Starting at the top line, print the entries below exactly as they are and skip every picture.

■ LISTED RECORDS ■
◇ ◇ ◇ ◇ ◇ ◇ ◇

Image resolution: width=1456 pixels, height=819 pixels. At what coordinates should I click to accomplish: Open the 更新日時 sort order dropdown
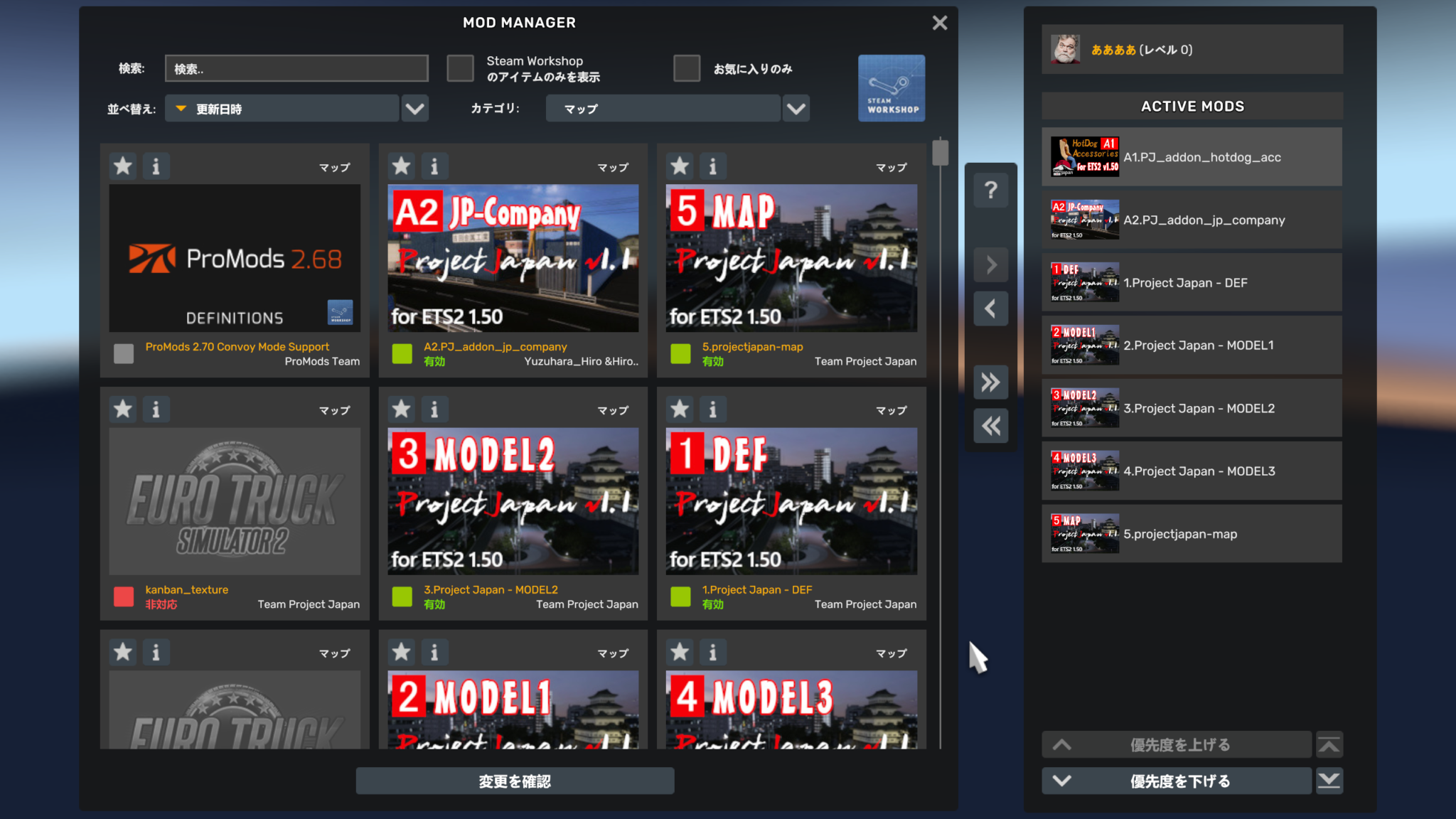pyautogui.click(x=282, y=108)
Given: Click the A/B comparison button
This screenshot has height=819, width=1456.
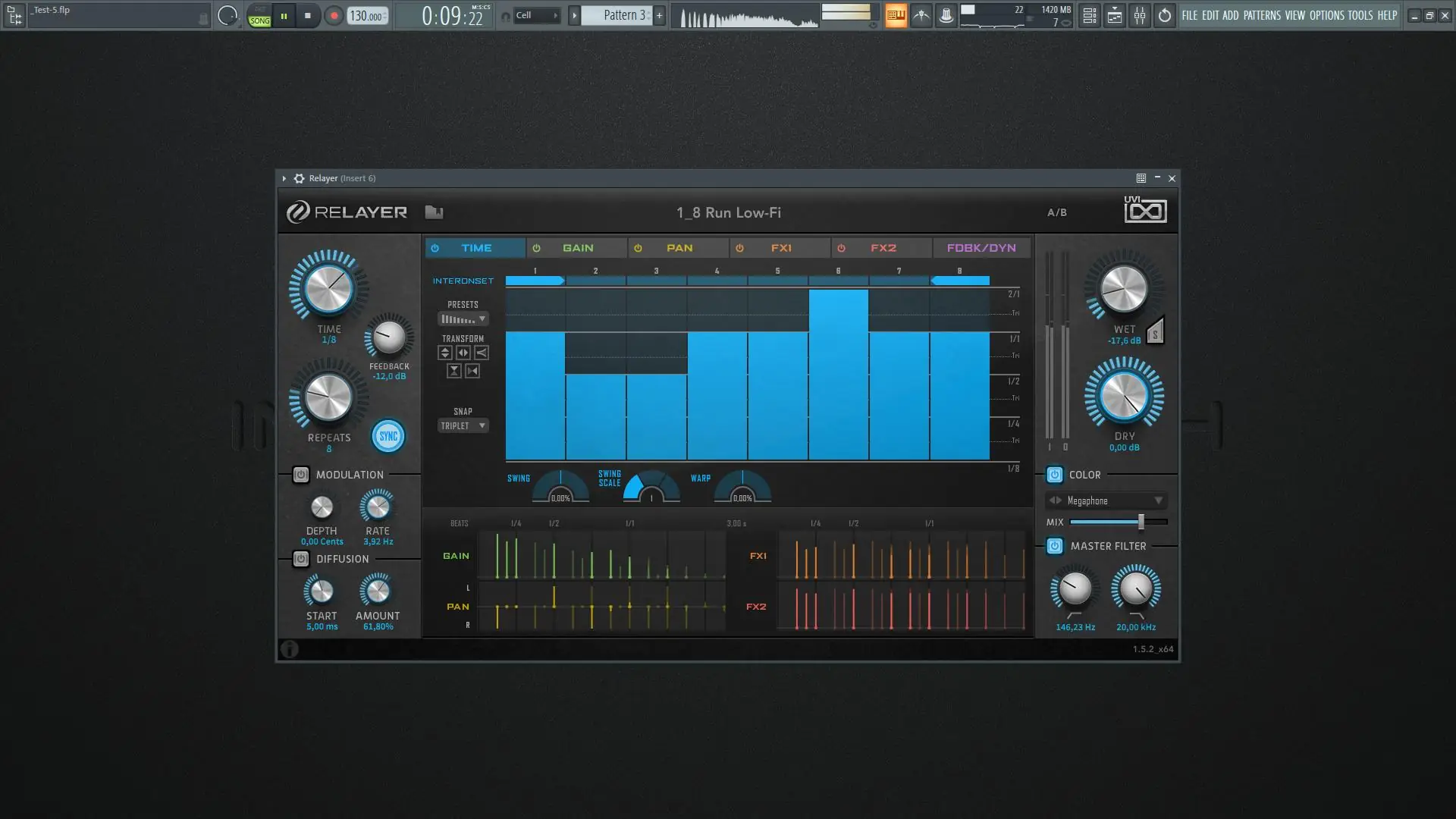Looking at the screenshot, I should pyautogui.click(x=1056, y=212).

◇ ◇ ◇ ◇ ◇ ◇ ◇

■ ANSWER AREA ■
Image resolution: width=1456 pixels, height=819 pixels. At what coordinates should I click to accomplish: Open the 更新日時 sort order dropdown
pyautogui.click(x=282, y=108)
Given: Click the A/B comparison button
This screenshot has height=819, width=1456.
Looking at the screenshot, I should pyautogui.click(x=1056, y=212).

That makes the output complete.